Orhan Bursalı
Hareket ve hareketsizlik: Etkileri büyük
Bugünkü bilim yazısını bedeni dinç ve sağlıklı tutmaya ayırsak ne dersiniz? Bu konuda dünyada tabii özellikle ABD ve Avrupa’da çok ve giderek artan sayıda araştırma yapılıyor. Üstelik daha sistematik, daha derin, daha karşılaştırmalı... Bunu yazarken düşündüm neden ABD’de özellikle?
Nedeni açık tabii ki: Obezlik, hareketsizlik, kötü ve/veya yanlış beslenme... Bu saydıklarımın yol açtığı hastalıklar ve hasarlar saymakla bitmeyebilir. Metabolizma ile ilgili sayısız hastalık... Şeker, yüksek tansiyon... Sayın sayabildiğiniz kadar.
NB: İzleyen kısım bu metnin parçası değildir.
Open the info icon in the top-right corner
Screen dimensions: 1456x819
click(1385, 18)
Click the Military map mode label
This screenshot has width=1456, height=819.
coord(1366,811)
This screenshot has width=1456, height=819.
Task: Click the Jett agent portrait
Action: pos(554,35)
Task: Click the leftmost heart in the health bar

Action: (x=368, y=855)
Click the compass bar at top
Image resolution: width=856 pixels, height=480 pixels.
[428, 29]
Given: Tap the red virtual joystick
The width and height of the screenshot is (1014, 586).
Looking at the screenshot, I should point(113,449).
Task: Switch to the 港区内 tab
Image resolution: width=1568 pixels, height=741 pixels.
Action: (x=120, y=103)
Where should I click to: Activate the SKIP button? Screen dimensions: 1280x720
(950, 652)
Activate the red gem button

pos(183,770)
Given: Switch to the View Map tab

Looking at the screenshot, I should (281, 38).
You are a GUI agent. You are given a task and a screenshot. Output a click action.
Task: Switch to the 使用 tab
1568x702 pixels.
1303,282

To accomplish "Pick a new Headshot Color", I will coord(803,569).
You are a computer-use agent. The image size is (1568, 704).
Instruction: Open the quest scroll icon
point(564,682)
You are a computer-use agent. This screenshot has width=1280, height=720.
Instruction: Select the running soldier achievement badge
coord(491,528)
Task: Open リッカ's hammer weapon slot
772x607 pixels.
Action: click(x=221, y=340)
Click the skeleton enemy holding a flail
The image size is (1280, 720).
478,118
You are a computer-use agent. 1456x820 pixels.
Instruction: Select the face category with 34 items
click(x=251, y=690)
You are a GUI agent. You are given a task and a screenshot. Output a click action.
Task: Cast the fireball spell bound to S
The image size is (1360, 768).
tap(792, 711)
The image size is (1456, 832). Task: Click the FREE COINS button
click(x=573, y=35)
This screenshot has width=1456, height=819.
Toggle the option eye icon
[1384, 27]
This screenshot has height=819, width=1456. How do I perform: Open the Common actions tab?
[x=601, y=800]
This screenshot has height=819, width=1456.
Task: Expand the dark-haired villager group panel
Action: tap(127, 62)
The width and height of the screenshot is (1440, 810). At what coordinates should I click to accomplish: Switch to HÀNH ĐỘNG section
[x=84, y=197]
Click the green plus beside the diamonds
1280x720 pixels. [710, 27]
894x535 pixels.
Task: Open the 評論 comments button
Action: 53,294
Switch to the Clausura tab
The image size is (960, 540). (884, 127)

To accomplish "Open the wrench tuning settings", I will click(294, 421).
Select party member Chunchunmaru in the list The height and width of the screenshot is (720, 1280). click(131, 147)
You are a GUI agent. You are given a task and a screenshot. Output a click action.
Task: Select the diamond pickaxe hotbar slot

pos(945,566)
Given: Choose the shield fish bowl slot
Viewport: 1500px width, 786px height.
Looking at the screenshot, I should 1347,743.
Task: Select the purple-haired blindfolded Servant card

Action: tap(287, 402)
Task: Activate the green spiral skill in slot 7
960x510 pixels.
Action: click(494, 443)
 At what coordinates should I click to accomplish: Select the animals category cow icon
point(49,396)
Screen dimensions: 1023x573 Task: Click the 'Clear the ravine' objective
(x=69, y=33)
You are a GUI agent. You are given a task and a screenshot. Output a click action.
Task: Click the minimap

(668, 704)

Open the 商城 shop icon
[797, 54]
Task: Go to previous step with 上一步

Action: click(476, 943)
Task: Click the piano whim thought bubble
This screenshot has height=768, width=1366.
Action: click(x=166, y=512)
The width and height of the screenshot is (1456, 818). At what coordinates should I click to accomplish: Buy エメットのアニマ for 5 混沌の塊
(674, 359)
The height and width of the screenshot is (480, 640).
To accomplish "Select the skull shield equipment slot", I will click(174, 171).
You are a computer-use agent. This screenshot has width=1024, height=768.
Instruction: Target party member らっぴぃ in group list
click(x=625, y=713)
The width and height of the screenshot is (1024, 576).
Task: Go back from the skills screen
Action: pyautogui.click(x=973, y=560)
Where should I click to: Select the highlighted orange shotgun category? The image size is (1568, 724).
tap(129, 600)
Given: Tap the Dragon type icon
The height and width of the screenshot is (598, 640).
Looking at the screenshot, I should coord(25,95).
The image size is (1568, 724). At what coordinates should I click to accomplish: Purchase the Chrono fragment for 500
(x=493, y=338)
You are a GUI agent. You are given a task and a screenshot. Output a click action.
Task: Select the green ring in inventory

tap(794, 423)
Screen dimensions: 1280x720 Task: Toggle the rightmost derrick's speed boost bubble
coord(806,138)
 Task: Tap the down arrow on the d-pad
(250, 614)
Tabii bunun kanser vb. gibi hastalıkları tetikleyici yönleri de var.
Mesele kişisellikten çıkıp kamusal bir hal aldı. Devletlerin sağlık harcamaları altından kalkılamayacak bir durumda.
Her gün izlediğimiz bilim bültenlerinde sağlıkla ilgili araştırma haberleri çok bol. Bunlar Herkese Bilim Teknoloji dergisinde yayımlanıyor. Egzersizin önemi, sürekli oturmanın giderek hastalıklarla, erken ölümlerle ilişkileri... Bu sayıya baktım, özellikle beslenme konusunda çok ciddi uyarılar var.
KOŞMAK VE YÜRÜMEK
Önümde açık olan yazıda, (NYT), kalıcı sağlık için hangisi daha iyi, koşmak mı yürümek mi, diye soruluyor, hepsi de üniversitelerde yapılan bağımsız araştırmalar.
Yürümek yaygın fakat yürüyüşe kişiye göre yavaş ve hızlı, kısa-uzun koşu eklemek, çok daha yararlı sonuçlar üretiyor. Mesele kalbin ve ciğerlerin verimliliğini artırmak. Bu süreç içinde ne hacimde oksijen alıyorsunuz bedeninize? Hafif koşu bunu artırıyor, derin ve bol oksijen alımı sağlık için bir altın standart kabul ediliyor. Daha sağlıklı bir yaşamın ötesinde uzun ömürle de ilişkili bir konu.
2000 orta yaşlı erkek ve kadının katıldığı araştırmaya göre, gün boyunca yavaş ve küçük miktarda aktivite yapmak bile, tamamen hareketsiz kalmaya kıyasla maksimum oksijen değerini artırıyor, hele biraz hızlanınca... Ilımlı aktiviteler bile kalbi güçlendiriyor ve kaslar için yakıt üretiyor. Yavaş bir koşu bile kalbi ve ciğerleri daha fazla çalıştırıyor.
Tüm araştırmaların ortak hükmü: Yürümek, koşmak, tüm aktivitelerin zihin-beyin üzerindeki etkileri büyük. Bu başlı başına bir konu. HBT gelecek sayısında salt bu konuyu derinlemesine araştırıyor: Yedek beyin deposunu doldurmak... Bekleyin.
BATI MERKEZLİ TARİH YAZIMI
Dr. Oktar Türel, perşembe günkü Batı merkezli tarih ve bilim yazımına ilişkin katkıda bulunuyor: 20. yüzyılın ilk yarısında Arnold Toynbee ve Oswald Spengler’in çalışmalarında dünya siyasal ve toplumsal tarihinin bütüncül bir anlayışla ele alınması düşüncesinin izlerine rastlanmaktaydı. 20. yüzyılın ikinci yarısında özellikle Fernand Braudel, William McNeill ve Marshall Hodgson’ın katkıları bu yaklaşımı daha da güçlendirdi.
Ülkemizin akademik çevrelerinden de bu bağlamda Prof. Dr. Huricihan İslamoğlu’nun Peter Perdue ile birlikte derlediği Shared Histories of Modernity in China, India and the Ottoman Empire (2009) adlı eser, İslamoğlu’nun yakın tarihte yayımlanan Dünya Tarihi ve Siyaset (İletişim, 2022) kitabında derlenen makaleleri örnek olarak anımsanabilir.